Hard to argue with you when you have receipts! :)
I’ll say that it’s a bit tricky because I don’t know e.g. what was your P(Agent-2/3 is an coherent training-gamer) when you wrote this; I only know that you thought coherent training-gaming was unlikely enough to not be part of your mainline forecast.
Personally, I thought it was relatively plausible that models as capable as Agent-2/3 would be coherent training-gamers. It’s hard to pin down exact numbers without an operationalization in mind, but vibes-wise maybe I would have predicted something like 15% for Agent-2? But now I think it’s lower, more like 5%.
Thanks for this comment, especially your detailed breakdown of your updates from current models.
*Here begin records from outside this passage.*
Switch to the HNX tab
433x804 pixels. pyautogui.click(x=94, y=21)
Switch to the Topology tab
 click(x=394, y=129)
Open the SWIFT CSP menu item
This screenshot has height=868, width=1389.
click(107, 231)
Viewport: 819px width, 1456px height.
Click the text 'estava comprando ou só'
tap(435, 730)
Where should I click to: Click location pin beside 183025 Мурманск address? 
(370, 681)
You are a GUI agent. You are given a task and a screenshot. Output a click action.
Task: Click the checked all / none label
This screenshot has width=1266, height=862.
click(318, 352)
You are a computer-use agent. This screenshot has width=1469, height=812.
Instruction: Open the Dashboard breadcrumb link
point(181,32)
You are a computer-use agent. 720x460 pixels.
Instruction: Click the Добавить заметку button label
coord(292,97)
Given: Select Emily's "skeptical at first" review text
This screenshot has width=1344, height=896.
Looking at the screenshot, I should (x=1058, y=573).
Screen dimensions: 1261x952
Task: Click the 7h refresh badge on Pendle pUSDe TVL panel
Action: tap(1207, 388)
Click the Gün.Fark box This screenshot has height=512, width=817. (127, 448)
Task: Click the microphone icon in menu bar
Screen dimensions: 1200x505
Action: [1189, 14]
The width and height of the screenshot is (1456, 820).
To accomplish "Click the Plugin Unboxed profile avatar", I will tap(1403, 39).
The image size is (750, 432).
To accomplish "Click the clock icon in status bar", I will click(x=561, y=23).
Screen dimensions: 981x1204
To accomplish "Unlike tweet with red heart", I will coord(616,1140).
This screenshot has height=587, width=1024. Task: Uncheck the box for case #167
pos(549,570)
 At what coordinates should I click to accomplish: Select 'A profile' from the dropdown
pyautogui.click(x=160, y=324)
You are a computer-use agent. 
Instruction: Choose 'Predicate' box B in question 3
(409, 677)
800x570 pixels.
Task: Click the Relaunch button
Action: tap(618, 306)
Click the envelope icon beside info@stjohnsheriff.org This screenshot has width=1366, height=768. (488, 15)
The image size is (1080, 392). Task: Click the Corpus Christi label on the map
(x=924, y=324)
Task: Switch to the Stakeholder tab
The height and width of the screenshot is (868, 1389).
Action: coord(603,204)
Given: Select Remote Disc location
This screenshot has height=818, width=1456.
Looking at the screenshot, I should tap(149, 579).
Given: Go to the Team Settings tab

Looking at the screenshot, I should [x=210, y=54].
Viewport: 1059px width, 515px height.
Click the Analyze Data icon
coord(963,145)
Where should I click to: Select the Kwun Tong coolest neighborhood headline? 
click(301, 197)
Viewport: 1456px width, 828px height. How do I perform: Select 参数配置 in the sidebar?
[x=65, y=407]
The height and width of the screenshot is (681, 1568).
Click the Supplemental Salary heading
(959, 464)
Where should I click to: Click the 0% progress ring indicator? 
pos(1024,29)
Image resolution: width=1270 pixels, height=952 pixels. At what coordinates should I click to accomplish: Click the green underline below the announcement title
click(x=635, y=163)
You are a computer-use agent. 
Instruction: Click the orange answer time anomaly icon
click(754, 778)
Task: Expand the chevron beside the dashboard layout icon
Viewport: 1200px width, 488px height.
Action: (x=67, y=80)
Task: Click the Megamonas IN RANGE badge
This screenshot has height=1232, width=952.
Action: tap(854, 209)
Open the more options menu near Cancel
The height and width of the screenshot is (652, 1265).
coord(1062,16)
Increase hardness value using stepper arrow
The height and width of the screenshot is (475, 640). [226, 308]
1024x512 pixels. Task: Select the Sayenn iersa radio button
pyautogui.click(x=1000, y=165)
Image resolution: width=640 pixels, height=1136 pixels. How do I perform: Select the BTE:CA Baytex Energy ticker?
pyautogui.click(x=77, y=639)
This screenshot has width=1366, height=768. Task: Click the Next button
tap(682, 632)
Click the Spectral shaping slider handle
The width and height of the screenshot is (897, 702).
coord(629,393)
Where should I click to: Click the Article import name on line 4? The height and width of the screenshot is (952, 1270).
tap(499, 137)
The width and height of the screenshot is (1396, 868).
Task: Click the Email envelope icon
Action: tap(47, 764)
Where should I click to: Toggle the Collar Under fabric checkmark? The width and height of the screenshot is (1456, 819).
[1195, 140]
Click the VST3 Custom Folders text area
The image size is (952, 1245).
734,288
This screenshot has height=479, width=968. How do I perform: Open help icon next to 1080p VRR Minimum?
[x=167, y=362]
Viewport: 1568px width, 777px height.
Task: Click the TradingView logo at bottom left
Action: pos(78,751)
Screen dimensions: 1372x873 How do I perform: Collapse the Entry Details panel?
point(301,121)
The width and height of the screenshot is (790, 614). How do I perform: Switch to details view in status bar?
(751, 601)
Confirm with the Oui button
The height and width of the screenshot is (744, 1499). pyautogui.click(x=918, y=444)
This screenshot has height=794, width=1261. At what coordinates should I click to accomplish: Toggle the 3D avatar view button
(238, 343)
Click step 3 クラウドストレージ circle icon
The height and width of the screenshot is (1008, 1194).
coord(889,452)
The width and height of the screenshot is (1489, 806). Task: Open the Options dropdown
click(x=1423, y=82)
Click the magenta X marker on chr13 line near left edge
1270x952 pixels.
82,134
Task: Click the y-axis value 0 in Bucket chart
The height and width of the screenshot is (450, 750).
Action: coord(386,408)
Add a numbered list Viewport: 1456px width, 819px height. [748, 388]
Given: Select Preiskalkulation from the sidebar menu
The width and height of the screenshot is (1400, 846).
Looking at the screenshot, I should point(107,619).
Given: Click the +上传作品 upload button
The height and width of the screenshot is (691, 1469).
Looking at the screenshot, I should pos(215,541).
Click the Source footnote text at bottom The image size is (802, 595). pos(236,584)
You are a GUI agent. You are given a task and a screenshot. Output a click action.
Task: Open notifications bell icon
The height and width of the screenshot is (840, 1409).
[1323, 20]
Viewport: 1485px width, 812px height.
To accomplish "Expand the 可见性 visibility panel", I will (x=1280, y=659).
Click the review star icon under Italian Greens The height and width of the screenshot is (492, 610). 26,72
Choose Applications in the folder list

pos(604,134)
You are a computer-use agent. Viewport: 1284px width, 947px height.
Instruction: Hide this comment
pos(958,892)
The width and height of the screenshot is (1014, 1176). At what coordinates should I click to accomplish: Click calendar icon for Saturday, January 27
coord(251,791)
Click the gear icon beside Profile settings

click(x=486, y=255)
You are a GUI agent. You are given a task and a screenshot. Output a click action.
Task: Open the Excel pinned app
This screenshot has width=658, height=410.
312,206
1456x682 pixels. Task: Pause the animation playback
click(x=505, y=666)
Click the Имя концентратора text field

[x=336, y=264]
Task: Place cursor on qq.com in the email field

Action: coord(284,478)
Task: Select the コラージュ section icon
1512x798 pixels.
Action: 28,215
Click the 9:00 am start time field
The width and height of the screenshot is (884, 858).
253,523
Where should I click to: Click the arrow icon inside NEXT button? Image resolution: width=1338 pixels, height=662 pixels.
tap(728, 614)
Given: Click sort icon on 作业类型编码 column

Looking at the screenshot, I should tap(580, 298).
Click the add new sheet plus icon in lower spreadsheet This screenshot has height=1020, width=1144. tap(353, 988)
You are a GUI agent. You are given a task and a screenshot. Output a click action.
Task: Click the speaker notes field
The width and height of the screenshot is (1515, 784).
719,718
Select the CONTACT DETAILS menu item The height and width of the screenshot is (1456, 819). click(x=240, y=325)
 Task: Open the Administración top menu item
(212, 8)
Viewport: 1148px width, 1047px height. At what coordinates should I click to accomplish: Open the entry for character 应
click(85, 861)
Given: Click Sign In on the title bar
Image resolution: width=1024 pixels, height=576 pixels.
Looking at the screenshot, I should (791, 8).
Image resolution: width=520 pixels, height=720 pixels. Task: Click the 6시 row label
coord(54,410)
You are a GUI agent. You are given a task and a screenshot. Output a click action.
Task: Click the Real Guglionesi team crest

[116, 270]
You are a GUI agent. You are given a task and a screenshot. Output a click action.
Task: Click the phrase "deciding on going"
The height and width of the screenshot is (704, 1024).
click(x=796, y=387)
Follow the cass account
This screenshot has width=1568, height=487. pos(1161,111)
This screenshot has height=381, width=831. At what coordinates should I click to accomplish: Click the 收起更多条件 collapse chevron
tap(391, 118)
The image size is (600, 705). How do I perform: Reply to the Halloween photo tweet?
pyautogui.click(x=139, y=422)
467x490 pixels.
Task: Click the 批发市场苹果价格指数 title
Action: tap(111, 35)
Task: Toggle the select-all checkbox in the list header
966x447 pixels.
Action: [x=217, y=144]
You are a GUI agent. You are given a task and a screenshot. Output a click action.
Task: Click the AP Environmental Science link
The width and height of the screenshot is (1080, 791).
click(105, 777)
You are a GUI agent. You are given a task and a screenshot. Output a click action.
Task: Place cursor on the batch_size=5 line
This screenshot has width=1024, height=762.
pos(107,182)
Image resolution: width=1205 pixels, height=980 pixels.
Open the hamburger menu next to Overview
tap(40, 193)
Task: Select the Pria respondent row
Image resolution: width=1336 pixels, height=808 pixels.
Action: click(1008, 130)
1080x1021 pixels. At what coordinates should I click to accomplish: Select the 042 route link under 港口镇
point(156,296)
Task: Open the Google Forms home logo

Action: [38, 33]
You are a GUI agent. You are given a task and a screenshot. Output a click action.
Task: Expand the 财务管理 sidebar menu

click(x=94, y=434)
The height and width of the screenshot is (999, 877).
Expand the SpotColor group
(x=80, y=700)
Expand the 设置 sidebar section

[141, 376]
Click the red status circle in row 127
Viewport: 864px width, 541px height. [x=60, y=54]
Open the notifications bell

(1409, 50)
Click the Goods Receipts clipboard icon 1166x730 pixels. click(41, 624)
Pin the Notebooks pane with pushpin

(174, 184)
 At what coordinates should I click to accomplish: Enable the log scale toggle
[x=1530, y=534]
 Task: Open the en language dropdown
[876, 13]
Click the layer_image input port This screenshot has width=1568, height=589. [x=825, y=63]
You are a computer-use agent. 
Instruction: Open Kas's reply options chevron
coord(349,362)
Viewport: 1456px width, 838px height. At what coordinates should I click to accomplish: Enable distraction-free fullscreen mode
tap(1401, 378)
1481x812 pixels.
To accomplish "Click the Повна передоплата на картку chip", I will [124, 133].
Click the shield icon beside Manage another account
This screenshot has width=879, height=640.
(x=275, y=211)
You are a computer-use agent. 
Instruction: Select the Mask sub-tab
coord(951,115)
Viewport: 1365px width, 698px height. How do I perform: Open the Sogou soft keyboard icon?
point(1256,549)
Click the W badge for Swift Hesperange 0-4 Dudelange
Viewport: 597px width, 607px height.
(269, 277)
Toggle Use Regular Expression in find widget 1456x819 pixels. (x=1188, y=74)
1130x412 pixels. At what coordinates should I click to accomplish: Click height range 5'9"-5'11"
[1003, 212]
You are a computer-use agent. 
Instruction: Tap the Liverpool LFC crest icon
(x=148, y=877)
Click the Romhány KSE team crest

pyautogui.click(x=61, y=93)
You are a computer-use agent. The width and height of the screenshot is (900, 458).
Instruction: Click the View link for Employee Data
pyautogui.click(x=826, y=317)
My biggest uncertainty with what you write is:
I think the problem of making handoff go better has a similar profile to generic capabilities work: lots of surface area/things to try, even if clear wins are hard to come by. For instance, people could try making a bunch of training environments like this one for training automated alignment researchers. (In contrast, I think the space of interventions for scheming risk is somewhat narrow.) As you implicitly note, work on making handoff go better also blends into generic capabilities work, so is less differential (and more socially awkward to do as a safety researcher.) Overall, I find it plausible that more safety researchers should work on making handoff go better, relative to scheming risk.